An additional major function of the Healthspan and Functional Assessment Core is to provide the appropriate expertise and education on the use of Core tools both to help investigators gather preliminary data for grant applications and to help investigators with manuscript preparation.

Nathan Shock Comparative Biology of Aging Core

Certain processes of life are inherently destructive.  As a consequence, age-related deterioration of physiological function is virtually ubiquitous among animals.  However, nature has repeatedly produced species with both exceptional resistance, and exceptional susceptibility, to these destructive processes.  The former live and remain healthy for a long time, the latter a short time. We call these "species of exceptional biogerontological interest" (EBI species), because of their potential to inform us about both the identity and nature of the destructive processes that cause senescence as well as protective mechanisms of exceptional resistance to these processes.
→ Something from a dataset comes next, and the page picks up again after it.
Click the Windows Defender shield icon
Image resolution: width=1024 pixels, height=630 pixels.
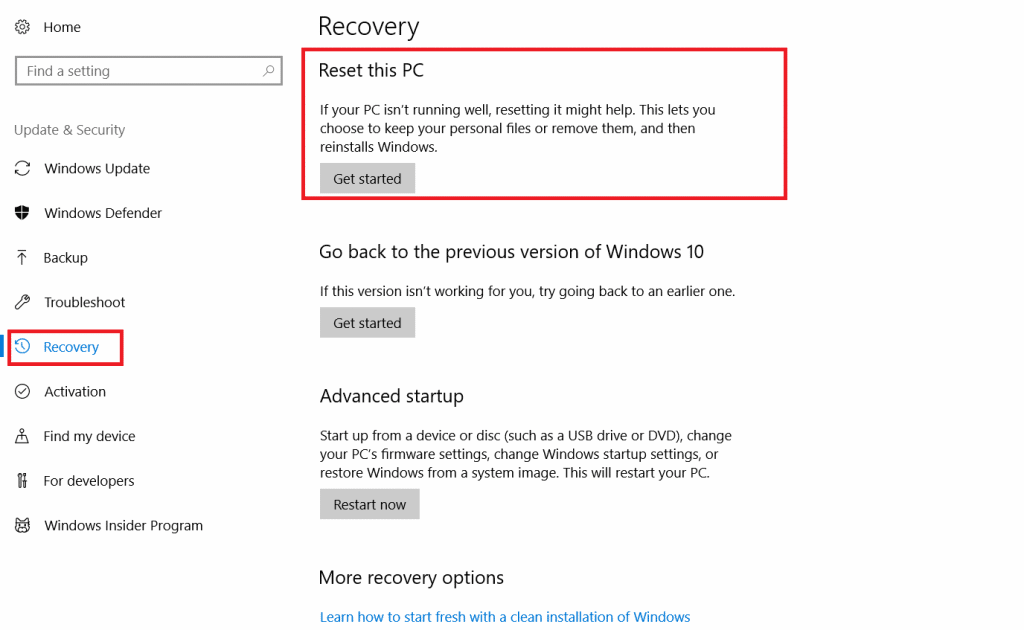(x=22, y=213)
The Comparative Biology of Aging Core employs EBI species to address these issues. The overarching goal of the Core is to provide to researchers high quality, hard-to-get biological research materials from EBI species. Services include:

•Procure, cryopreserve, and provide to investigators tissues, cells, and other samples (e.g., blood, plasma, bone marrow) from EBI species.

•Maintain research colonies, or purchase animals or tissues, of selected EBI species.
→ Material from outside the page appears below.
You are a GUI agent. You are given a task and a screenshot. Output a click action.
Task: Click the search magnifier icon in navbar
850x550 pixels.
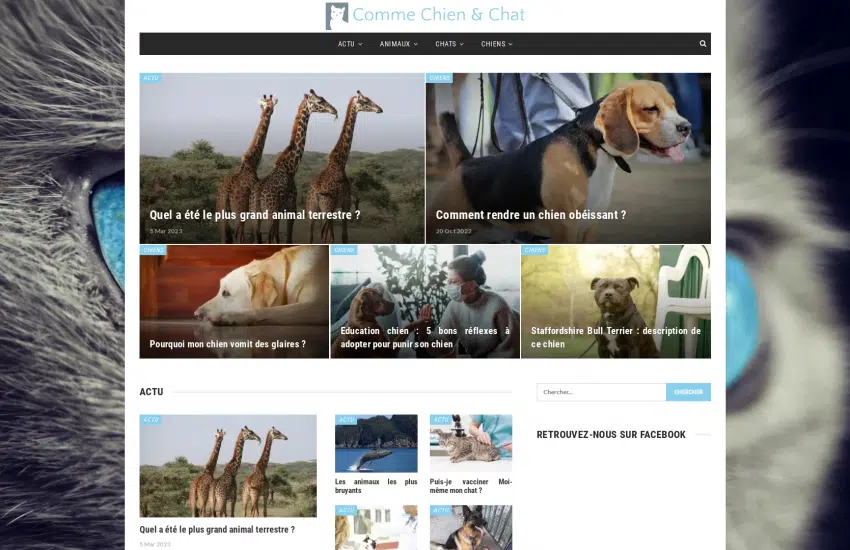[703, 44]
•Provide consultation and feasibility assessment for investigators wishing to pursue comparative aging studies. 

The design of comparative studies requires detailed information on the longevity of specific species, the reliability of that information, availability of tissues from archived materials, on-going field or laboratory studies, and up-to-date information on the phylogenetic relation among species. 
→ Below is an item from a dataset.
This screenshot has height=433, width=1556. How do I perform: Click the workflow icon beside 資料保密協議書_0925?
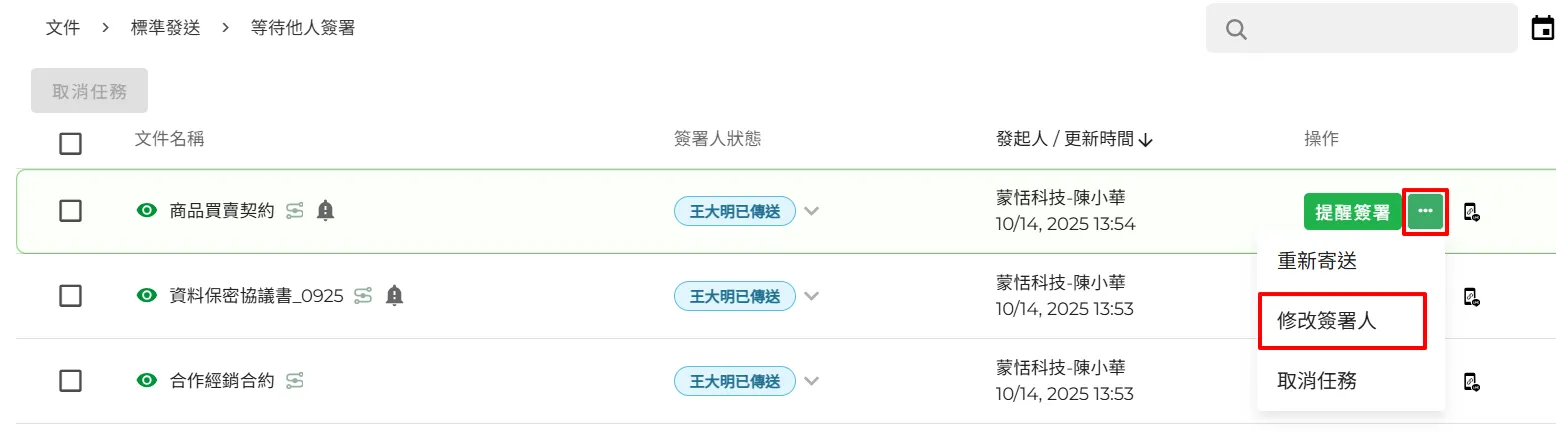coord(363,296)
Atomic Force Microscopy Core

The technique of AFM takes advantage of possibility to non-invasively and non-destructively detect topography of microscopic objects using a small, sharp vibrating tip (AFM probe), which interacts with atoms of a sample by the van der Waals forces. The interactions change the resonant frequency or vibrational amplitude of the tip. The changes are monitored by the system and reflect the sample topography and other physical and chemical properties of its surface. The technique possesses unique capabilities to study the dynamics of structure, interactions and surface properties of biological objects from whole cells to single biomacromolecules. Under conditions most closely resembling the native environment, a practical resolution achievable for biological objects reaches 1 nm in lateral direction, 0.1 nm in height, and milliseconds to minutes in a temporal domain.

Objects of the studies can be either dried or immersed in a liquid. In the latter case, ligands can be added or washed out from the sample without ceasing AFM image acquiring. The output data suitable for further mathematical processing are in the form of height, amplitude or surface plot images, or in the form of force plots, where the force of interactions between tip, including modified tip, and sample is measured.

In addition to AFM, the laboratory is fully equipped to perform scanning tunneling microscopy imaging (STM), another method from the scanning probe microscopies (SPM) group, providing advanced information about topography, charge and electric properties of biological and non-biological objects.